What’s worse than five babies in a dumpster?

One baby in five dumpsters.

Difference

What's the difference between a prostitute and a trash bag?

There's a limit to how much trash goes in the trash bag.

Song

"Let it go, LET IT GO!" Blah blah blah whatever the rest of the song says dun dun blah blah blah my mom never bothered me anyway.

I'm bored 😴 so that's why I sang in my wonderful voice for a few seconds and wasted your time.

Ted Danson

What’s Whitney Houston’s favorite type of coordination? HAAAAND EEEEEEEEEYYYYEEE!

What’s better than Ted Danson? Ted singing and Danson!

What did the drummer call his twin daughters? Anna one, Anna two!

I bought some shoes from a drug dealer. I don’t know what he laced them with, but I was tripping all day!

What does a nosey pepper do? It gets jalapeño business!

What does a baby computer call his father? Data!

What do you call a bear without any teeth? A gummy bear!

Why did the golfer change his pants? Because he got a hole in one!

Does anyone need an ark? I Noah guy!

How do you make holy water? You boil the hell out of it.

I bought a ceiling fan the other day.
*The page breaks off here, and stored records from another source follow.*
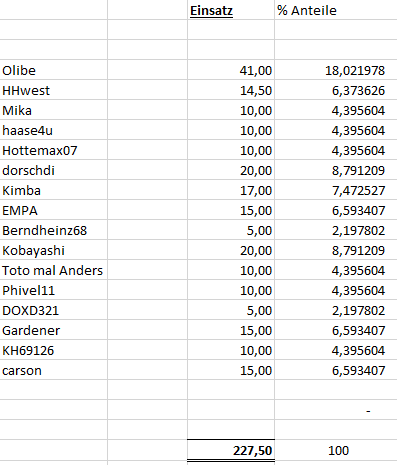Click the EMPA name cell
Screen dimensions: 397x465
54,210
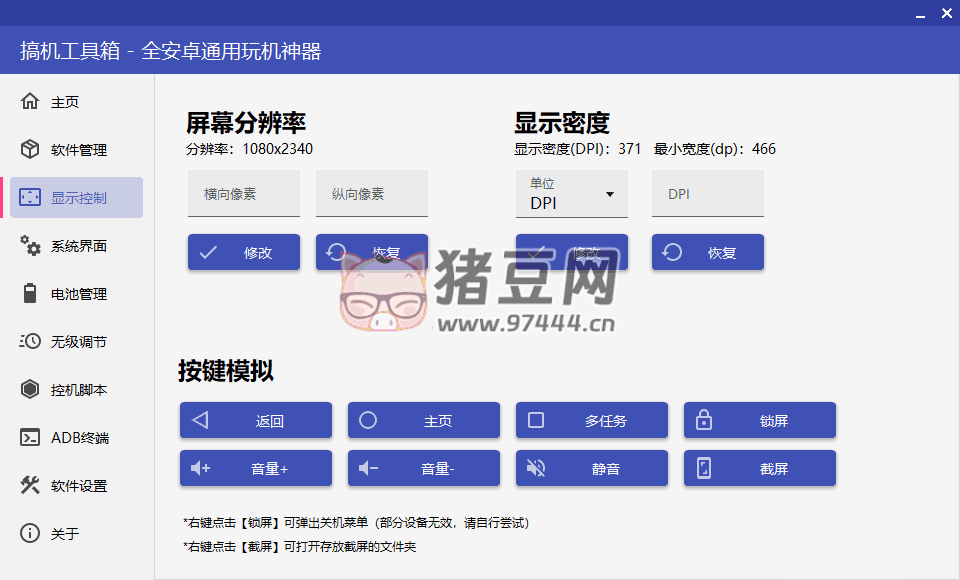This screenshot has width=960, height=580.
Task: Click the 控机脚本 hexagon icon
Action: pos(30,389)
Complete waste of money. He just stands there applauding and saying “Ooh, I love how smooth it is.”

Prostitution

Why does the environmentalist pimp have his hoes fuck bareback?

He wants to keep condoms out of landfills.

Woman

Sometimes women are like bad snacks. People try them and then chuck them in the trash.

Clay

Roses are red, violets are blue, You make me pee like I drink tea, you make me go buzz, like becoming a fuzz.

It sticks in, but it goes to the bin, after its use, it will be reused, no it is not what your thinking its -~-(clay)-~-

Trash

Roses are red, violets are blue, When I take out the trash, I remember you.

Trash

Girlfriend: Babe, what do you think of our love?

Me: Look at the stars in the sky.

Girlfriend: Aww... it’s infinity, right?

Me: No, it’s a waste of time.

Girlfriend: I’m breaking up with you.

Me: Whatever, when I take out the trash, I think of you.

Titanic

The ocean will kill you to death expensively if you're on Titanic. Buying the tickets was a waste of money.

Time

I'm great at multitasking. I can waste time, be unproductive, and procrastinate all at once.

Love

My love for you is like poop.

Whenever I feel you, I have to run to the toilet and flush you away.

Mushroom

My dustbin's absolutely full of toadstools!

How do you know it's full?

Because there's not mushroom inside.

Trash

I went to take out the trash, could not find you, so I went back in. The next day I found you.